Данило Пришейкобылехвост был и сроду, не сглазить бы, кругленький, а Прудивус еще подложил ему в штаны большую подушку, и Данило не смекнул и тут — зачем? Хоть он, правда, не больно и задумывался над этим, ибо Прудивус всегда верховодил бродячими лицедеями, кои признавали превосходство остроумного и жизнерадостного парубка, потому-то Данило, бедняга, и терпел в сей проклятущий день все затеи Прудивуса, ибо кто ж мог предвидеть все то ужасное, что там случилось потом.
Он приладил Данилу и усы искусственные из свиной щетинки, поверх его собственных — так, что они кололи губу, и Пришейкобылехвост, сам того не замечая, прекомично теми усами шевелил.
Да и одевал Прудивус на сей раз Данила тоже старательней, чем когда-либо, но опять же — не молвил ни слова: зачем они нужны, эта зеленая черкеска с желтыми отворотами, малиновый пояс, красный жупан?
Набелив лицо Данилу и намалевав яркие губы, Прудивус залепил ему смолой два передних зуба и на том дело кончил.
Когда ж Данило, превратившись в Стецька, силой обстоятельств, загодя Прудивусом предусмотренных, вышел на край подмостков, против него на березовом пне очутился всесильный пан Куча, и люди нежданно увидали забавное сходство двух слизняков, пана Стецька и пана Кучи, что и подняло властную волну смеха, всколыхнувшего весь базар, смеха, на который и возлагал надежды Прудивус, когда прознал о том, что обозный с гайдуками намерен налететь сюда, и взялся точить супротив вражьего наскока самое страшное оружие — смех.
Яркие цвета одежды и лысина, бритая сегодня, и кроваво-красные губы на бледном лице, и комично торчащие щетинистые усы, и те, словно выбитые, два зуба, что Прудивус залепил смолой Данилу, — все это выглядело, разумеется, смешнее, чем у самого пана Кучи, но тут было именно то карикатурное сходство, кое достигается только подлинным искусством: если пан Куча был смешным подобием человека, чучелом, то Данило Пришейкобылехвост, приняв вид придурковатого Стецька, был подобием чучела, то есть карикатурой на карикатуру.

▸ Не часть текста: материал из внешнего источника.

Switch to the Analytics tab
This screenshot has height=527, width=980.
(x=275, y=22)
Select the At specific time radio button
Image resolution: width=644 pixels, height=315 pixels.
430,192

Смекнув, что хохочут над ним, Данило Пришейкобылехвост все-таки не мог уразуметь — почему хохочут, как никогда еще не хохотали, хоть он уж и привык к тому, что прекомичная особа пана Стецька, коего весьма донимали всякие Климковы штучки и проделки, всегда вызывала у зрителей язвительный смех, — однако сейчас понять не мог ничего.
Да и хорошо, что не мог.
Данило Пришейкобылехвост был трусом и подлизой и, ясное дело, не стал бы глумиться над обозным, который забирал все большую и большую силу в городе Мирославе и делал с людьми все, что ему вздумается.
Стецько-Данило не понимал, что же такое творится вокруг него.
Не понимал того и пан Куча.
Не понимал того и пан бог на небе.
Он будто бы нынче и не пил ничего, ни росинки, но… в глазах у него двоилось: он видел двух Пампушек.
Он любил взирать на всякие лицедейские штуки, господь бог, но подобного еще не видел.
— Это, кажись, тот самый, что воздавал нам тогда в степи столь щедрую хвалу? — спросил бог у святого Петра.
— Их же двое, боже!
— Так и тебе попритчилось? — И остро взглянул на него: — С чем ты, Петро, сегодня завтракал?
— С квасом, господи.
— Ну-ну! — И господь бог, почесав пышную бороду, задумался, не спуская, однако, глаз с лицедейства.
Потом он молвил в сокрушении:
— Это ж у нас с тобой, Петро… уж не то ли самое с глазами, что у пернатого гетмана?